Alginate-based 3D bioprinting strategies for structure-function integrated tissue regeneration

Abstract

Alginate-based biomaterials have been widely used for tissue repair and regeneration, owing to their tunability, biocompatibility, biodegradability, and low cytotoxicity. With the rapid advancement of bioprinting technology, alginate has increasingly become a preferred bioink selection for fabricating various tissue substitutes. Notably, through emerging modifications or blending with other biomaterials, alginate bioinks can achieve substantial enhancements in printability and physicochemical properties, in turn, providing a favorable microenvironment for seed cells, achieving the integrated structural and functional repair of target tissues. In this review, we systematically analyzed recent advances of alginate-based 3D bioprinting strategies for tissue regeneration.
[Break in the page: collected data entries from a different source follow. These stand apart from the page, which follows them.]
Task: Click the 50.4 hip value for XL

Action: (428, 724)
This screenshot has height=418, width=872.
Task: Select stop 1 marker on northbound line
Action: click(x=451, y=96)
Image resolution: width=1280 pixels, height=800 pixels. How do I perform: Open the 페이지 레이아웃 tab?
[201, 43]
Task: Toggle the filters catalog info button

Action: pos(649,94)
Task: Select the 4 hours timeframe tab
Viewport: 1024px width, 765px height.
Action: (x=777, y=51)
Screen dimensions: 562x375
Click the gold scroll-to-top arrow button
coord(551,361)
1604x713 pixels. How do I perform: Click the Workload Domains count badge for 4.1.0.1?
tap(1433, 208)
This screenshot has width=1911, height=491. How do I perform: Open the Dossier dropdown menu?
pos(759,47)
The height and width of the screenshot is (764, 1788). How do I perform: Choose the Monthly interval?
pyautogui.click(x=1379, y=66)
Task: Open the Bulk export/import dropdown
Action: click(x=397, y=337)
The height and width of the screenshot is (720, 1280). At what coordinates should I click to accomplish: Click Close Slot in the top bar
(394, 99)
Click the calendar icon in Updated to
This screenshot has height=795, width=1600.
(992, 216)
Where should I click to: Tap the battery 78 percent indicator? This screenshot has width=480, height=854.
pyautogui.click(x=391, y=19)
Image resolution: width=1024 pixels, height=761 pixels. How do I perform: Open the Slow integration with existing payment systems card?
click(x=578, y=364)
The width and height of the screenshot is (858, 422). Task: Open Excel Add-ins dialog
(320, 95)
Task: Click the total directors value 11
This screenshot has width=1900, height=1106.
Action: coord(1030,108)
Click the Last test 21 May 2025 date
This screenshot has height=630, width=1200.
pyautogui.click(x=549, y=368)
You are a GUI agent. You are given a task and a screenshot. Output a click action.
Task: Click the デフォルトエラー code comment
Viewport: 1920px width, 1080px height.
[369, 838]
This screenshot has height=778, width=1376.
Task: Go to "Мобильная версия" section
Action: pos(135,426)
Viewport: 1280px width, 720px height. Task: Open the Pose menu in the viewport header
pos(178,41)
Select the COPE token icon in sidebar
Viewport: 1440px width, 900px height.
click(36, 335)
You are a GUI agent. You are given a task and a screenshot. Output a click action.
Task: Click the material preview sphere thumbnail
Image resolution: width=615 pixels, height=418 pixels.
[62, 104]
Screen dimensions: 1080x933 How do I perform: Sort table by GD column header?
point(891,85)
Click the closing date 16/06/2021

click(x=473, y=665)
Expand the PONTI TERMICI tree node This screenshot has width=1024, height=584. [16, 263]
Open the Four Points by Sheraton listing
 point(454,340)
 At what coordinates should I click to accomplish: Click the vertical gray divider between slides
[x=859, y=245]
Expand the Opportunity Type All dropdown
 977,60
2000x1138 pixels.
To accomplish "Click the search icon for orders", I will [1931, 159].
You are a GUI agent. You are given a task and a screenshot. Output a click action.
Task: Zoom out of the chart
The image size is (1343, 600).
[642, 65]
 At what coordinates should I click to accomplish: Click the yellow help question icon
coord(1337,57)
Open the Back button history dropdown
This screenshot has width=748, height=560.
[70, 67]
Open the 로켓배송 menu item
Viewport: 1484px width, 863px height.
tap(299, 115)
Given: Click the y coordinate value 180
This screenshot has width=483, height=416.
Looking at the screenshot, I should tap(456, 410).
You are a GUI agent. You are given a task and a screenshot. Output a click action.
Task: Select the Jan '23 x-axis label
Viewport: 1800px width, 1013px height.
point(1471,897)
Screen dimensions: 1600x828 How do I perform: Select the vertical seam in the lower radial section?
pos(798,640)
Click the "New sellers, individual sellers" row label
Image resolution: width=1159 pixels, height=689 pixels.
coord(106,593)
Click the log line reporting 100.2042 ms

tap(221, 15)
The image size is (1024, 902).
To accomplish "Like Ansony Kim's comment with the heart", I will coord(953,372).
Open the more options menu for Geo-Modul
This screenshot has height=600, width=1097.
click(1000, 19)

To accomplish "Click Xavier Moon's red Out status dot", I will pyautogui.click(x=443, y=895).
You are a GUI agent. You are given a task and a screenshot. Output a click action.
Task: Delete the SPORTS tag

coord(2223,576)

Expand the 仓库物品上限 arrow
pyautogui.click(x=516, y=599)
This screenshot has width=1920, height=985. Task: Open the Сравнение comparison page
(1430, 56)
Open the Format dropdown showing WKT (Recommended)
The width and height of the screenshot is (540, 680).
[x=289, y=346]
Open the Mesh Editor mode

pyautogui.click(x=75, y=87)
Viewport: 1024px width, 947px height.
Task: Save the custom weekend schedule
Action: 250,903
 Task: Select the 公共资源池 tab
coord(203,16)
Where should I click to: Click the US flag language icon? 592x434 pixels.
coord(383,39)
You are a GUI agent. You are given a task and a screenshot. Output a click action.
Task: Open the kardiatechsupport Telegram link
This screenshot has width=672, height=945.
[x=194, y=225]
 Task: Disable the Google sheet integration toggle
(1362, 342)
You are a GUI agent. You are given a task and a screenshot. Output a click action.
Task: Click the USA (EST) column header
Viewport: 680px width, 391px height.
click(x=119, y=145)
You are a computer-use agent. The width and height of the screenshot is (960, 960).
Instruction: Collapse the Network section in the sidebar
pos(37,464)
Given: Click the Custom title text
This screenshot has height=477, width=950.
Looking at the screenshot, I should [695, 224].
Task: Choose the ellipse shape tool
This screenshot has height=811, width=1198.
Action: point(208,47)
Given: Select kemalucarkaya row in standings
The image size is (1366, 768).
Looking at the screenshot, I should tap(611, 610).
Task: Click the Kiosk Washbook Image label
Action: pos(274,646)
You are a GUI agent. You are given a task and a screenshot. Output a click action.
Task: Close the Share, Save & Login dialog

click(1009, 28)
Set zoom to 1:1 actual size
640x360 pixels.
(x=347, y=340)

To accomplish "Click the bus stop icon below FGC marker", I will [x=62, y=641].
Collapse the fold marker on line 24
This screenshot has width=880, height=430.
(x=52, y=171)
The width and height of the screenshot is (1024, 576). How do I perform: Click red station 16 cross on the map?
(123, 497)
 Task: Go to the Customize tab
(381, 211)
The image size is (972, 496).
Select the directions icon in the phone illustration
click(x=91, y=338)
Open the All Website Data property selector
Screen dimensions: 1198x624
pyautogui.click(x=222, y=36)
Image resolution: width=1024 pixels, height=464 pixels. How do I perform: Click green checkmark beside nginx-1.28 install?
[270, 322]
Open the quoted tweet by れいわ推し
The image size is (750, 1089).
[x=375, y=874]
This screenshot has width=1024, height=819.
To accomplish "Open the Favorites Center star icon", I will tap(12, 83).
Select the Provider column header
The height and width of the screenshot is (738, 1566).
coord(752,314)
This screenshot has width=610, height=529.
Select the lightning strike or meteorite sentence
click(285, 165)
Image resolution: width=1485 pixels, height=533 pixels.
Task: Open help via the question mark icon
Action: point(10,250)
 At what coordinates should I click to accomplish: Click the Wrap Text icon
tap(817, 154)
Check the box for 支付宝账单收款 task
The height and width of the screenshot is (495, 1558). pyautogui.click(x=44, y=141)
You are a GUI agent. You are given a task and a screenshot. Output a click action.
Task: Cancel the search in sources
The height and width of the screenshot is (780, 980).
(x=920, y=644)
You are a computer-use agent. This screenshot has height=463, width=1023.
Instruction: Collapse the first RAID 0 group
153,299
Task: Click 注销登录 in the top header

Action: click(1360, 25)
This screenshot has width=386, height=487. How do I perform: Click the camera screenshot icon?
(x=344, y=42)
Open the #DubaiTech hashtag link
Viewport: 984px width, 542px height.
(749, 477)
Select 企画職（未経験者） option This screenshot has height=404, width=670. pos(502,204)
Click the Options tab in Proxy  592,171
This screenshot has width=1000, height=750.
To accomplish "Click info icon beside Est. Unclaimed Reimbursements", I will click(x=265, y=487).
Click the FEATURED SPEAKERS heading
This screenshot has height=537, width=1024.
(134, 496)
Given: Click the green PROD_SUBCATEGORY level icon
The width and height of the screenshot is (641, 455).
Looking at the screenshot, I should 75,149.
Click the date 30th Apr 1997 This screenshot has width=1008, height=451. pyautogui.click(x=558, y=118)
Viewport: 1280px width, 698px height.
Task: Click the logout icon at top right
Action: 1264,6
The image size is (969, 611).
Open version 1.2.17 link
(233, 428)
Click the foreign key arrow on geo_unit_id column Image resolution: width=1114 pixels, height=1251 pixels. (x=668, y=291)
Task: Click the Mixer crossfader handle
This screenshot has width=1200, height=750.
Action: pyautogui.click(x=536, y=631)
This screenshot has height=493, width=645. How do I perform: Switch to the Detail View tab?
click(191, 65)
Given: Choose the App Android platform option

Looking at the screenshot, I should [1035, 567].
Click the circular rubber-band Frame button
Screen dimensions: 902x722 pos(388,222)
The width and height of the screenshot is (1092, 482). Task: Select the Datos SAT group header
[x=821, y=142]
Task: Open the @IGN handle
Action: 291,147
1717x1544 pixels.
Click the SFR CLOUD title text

First, we reported the synthesis and preparation of alginate as a bioink, 3D bioprinting techniques, alginate-based bioinks, and seed cell selections. Furthermore, the challenge and future perspectives of alginate-based 3D bioprinting strategies, including the construction of the vascular network, modification of alginate's physicochemical properties, optimization of printing methods, local delivery of active factors, seed cells in alginate bioinks, 4D bioprinting, artificial Intelligence, and clinical translation, were also discussed. This review establishes a comprehensive framework that serves as a blueprint for the development and application of alginate-based bioinks in bioprinting. By synthesizing cutting-edge research and emerging trends, this review offers actionable insights to alginate-based 3D bioprinting strategies for structure-function integrated tissue regeneration.